Imipenem/Cilastatin/Relebactam

  • TRADE NAME: Recarbrio (MSD)
  • INDICATIONS: Patients 18 years of age and older who have limited, or no alternative treatment options, for the treatment of the following infections caused by susceptible gram-negative bacteria: complicated urinary tract infections, including pyelonephritis; complicated intra-abdominal infections
  • CLASS: Antibiotic, Antibiotic; carbapenem (imipenem), Antimicrobial, Beta-lactamase inhibitor (relebactam), Renal dehydropeptidase inhibitor (cilastatin)
  • HALF-LIFE: 1 hour (imipenem); 1.2 hours (relebactam); 1 hour (cilastatin)
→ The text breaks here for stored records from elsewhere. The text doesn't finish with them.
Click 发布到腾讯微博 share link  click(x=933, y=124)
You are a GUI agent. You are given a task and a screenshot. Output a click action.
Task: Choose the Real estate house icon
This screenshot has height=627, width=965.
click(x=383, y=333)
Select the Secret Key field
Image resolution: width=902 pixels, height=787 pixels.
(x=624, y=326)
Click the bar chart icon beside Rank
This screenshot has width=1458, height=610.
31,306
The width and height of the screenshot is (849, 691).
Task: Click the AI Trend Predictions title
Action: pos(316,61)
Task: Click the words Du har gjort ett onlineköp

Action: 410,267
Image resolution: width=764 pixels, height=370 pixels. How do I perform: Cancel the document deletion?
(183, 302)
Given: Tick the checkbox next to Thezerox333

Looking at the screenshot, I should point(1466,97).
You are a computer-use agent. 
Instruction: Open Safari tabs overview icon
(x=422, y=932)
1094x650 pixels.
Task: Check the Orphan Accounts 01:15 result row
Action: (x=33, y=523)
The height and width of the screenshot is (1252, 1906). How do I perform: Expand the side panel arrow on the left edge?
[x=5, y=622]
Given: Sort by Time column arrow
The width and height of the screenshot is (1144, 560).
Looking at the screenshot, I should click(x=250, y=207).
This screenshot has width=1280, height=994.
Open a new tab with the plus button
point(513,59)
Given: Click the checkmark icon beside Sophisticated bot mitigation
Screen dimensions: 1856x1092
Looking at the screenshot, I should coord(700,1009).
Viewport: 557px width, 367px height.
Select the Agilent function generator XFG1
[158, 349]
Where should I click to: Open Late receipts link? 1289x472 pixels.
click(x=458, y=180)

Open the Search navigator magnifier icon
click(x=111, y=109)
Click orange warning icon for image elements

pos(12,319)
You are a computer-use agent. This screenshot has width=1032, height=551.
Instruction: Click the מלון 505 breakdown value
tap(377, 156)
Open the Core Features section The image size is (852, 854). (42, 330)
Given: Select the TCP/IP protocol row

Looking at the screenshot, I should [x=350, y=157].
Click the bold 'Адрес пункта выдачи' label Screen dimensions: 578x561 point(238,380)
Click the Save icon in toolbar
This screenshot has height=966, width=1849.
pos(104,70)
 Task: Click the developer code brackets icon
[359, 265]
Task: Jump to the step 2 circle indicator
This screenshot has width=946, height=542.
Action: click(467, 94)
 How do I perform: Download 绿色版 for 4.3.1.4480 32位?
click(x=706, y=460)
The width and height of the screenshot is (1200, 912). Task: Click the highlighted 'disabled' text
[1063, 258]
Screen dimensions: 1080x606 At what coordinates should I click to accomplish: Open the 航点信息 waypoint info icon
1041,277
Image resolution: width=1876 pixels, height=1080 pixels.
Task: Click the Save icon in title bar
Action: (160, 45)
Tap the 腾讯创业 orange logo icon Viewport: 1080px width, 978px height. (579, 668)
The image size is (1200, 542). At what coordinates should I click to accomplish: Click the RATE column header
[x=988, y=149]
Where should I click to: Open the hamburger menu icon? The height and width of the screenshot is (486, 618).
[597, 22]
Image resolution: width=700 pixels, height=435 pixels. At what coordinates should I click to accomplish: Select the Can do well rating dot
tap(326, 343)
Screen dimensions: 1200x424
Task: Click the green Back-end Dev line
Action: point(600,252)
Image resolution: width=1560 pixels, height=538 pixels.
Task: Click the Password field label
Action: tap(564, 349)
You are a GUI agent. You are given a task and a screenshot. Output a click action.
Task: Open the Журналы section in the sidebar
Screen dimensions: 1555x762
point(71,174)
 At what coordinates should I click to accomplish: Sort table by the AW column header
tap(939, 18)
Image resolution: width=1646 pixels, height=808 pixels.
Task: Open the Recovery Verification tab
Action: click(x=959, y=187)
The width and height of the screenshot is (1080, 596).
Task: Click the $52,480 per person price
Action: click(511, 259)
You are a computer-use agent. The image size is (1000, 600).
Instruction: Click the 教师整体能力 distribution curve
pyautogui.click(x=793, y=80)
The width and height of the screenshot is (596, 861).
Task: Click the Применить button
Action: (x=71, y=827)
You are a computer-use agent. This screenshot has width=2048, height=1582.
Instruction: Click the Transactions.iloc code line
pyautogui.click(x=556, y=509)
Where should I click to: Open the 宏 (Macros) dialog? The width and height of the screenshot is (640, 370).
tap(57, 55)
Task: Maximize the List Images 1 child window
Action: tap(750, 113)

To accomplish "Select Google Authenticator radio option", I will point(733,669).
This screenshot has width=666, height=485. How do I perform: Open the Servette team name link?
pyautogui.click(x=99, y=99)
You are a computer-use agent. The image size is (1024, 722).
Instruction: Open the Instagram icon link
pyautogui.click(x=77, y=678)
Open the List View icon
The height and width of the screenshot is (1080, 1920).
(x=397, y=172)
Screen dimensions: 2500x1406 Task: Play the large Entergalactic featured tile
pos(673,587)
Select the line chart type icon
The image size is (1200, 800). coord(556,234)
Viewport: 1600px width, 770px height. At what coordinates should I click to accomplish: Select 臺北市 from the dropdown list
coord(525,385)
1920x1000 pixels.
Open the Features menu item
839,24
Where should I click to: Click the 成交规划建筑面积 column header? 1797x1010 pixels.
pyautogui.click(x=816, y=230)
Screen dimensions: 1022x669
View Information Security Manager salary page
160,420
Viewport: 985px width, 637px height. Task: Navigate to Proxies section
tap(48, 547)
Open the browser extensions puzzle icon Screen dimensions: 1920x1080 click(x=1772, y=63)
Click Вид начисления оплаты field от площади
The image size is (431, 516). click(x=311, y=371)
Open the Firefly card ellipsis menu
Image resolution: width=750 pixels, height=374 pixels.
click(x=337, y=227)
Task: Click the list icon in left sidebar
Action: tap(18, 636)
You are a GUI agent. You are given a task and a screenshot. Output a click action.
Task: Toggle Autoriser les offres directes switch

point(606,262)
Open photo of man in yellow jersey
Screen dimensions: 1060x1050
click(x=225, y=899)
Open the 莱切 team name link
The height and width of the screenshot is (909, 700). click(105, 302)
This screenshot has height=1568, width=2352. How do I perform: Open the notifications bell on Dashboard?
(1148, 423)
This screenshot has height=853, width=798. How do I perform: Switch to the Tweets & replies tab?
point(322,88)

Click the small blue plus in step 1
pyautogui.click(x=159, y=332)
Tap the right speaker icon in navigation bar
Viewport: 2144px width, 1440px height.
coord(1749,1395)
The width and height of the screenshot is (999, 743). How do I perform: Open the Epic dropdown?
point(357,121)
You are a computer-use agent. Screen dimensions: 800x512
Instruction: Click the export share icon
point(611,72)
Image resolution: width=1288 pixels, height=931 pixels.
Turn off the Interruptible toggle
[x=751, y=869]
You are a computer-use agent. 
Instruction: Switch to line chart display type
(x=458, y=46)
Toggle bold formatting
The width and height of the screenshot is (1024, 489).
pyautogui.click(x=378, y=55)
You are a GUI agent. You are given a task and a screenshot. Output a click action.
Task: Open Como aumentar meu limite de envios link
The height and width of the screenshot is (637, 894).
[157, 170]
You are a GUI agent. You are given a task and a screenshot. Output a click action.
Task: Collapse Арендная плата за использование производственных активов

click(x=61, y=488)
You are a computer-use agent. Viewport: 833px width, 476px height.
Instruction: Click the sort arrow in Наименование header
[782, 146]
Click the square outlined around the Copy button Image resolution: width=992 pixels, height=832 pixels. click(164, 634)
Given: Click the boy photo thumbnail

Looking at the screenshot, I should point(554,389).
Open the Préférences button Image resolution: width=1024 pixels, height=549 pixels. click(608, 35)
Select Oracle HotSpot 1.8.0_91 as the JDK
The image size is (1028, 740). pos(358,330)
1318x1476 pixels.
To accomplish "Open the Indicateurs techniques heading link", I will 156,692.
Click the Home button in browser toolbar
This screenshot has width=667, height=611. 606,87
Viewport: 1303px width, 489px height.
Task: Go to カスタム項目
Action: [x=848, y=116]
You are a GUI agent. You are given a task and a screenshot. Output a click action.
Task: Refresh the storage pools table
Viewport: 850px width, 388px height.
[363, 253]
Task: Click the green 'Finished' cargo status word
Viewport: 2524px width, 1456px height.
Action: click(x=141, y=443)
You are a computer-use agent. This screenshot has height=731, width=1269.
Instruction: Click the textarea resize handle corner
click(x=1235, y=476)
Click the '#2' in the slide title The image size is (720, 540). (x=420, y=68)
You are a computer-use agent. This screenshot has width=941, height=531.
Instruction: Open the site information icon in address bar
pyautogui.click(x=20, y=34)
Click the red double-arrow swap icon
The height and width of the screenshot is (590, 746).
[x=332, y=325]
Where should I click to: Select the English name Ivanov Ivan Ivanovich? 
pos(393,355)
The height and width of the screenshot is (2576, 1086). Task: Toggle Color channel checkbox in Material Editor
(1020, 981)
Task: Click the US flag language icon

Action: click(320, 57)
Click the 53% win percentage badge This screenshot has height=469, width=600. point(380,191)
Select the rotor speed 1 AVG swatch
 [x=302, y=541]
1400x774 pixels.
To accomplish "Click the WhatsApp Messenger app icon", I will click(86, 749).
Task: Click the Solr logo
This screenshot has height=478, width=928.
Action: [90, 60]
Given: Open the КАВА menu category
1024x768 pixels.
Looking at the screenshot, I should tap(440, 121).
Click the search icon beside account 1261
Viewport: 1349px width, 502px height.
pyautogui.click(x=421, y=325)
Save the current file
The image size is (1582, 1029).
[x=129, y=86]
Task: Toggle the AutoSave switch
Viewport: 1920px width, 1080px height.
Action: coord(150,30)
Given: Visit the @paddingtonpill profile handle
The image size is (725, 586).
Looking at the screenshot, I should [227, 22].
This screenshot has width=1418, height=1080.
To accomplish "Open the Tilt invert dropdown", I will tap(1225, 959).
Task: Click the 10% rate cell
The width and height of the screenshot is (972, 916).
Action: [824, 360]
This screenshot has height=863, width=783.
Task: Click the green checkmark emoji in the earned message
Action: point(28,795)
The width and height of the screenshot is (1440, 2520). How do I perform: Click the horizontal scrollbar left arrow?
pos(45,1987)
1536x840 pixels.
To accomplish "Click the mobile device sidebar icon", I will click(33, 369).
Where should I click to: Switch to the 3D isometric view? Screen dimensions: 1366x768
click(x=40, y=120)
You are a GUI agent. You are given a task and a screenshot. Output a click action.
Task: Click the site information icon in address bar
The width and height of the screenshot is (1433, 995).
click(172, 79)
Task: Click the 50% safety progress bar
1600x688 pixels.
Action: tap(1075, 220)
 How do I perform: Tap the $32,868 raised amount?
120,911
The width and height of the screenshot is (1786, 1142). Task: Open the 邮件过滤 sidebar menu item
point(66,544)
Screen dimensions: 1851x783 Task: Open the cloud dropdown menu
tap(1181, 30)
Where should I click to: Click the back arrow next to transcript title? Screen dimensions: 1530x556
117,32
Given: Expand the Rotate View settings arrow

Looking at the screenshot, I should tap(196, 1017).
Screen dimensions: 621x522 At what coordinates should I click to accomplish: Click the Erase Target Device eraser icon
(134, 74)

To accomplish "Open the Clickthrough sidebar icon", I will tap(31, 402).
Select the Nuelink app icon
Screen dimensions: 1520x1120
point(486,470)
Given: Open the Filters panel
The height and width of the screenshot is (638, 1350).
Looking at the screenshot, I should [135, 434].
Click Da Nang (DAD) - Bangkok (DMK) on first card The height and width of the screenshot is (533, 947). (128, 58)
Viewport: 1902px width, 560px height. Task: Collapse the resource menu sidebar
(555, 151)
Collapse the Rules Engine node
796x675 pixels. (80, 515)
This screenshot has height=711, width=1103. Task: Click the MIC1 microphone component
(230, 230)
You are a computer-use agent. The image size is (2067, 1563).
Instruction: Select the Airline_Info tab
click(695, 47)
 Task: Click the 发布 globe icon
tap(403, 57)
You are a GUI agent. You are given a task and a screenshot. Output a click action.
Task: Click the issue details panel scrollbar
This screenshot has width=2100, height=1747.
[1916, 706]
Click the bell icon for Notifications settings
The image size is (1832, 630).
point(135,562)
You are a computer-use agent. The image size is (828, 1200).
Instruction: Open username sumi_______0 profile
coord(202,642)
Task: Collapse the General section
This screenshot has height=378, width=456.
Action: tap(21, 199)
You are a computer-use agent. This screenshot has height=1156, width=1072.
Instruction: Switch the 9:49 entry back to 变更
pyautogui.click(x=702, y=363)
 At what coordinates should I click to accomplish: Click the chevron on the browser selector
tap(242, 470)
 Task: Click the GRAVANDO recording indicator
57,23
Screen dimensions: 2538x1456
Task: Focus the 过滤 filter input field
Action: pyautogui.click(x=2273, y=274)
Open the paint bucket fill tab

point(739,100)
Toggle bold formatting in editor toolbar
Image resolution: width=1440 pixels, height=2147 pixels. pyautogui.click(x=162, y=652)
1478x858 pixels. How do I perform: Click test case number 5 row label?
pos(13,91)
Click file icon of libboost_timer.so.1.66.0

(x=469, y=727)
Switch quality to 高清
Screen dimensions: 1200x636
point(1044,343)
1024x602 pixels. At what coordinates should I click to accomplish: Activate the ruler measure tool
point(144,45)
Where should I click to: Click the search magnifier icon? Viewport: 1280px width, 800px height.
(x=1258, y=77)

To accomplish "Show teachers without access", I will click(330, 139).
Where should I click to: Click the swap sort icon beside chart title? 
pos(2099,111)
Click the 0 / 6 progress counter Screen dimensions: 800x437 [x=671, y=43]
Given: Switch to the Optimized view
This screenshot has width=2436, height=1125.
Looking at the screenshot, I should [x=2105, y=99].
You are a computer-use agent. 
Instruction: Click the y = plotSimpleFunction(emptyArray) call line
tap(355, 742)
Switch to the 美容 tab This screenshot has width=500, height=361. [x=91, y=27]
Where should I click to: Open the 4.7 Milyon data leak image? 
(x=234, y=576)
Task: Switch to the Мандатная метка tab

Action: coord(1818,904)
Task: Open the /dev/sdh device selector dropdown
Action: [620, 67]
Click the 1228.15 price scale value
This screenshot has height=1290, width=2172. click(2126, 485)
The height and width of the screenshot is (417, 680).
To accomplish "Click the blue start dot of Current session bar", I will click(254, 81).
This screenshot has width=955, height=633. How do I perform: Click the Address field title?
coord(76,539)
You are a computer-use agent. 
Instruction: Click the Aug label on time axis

FDA APPROVAL DATE: 07/16/2019

CLINICALLY IMPORTANT, POTENTIALLY HAZARDOUS INTERACTIONS WITH:

Ganciclovir, Valproic Acid

PREGNANCY CATEGORY: N/A
Insufficient human data to establish whether there is a drug-associated risk for major birth defects, miscarriage, or adverse maternal or fetal outcomes with imipenem, cilastatin, or relebactam in pregnant women.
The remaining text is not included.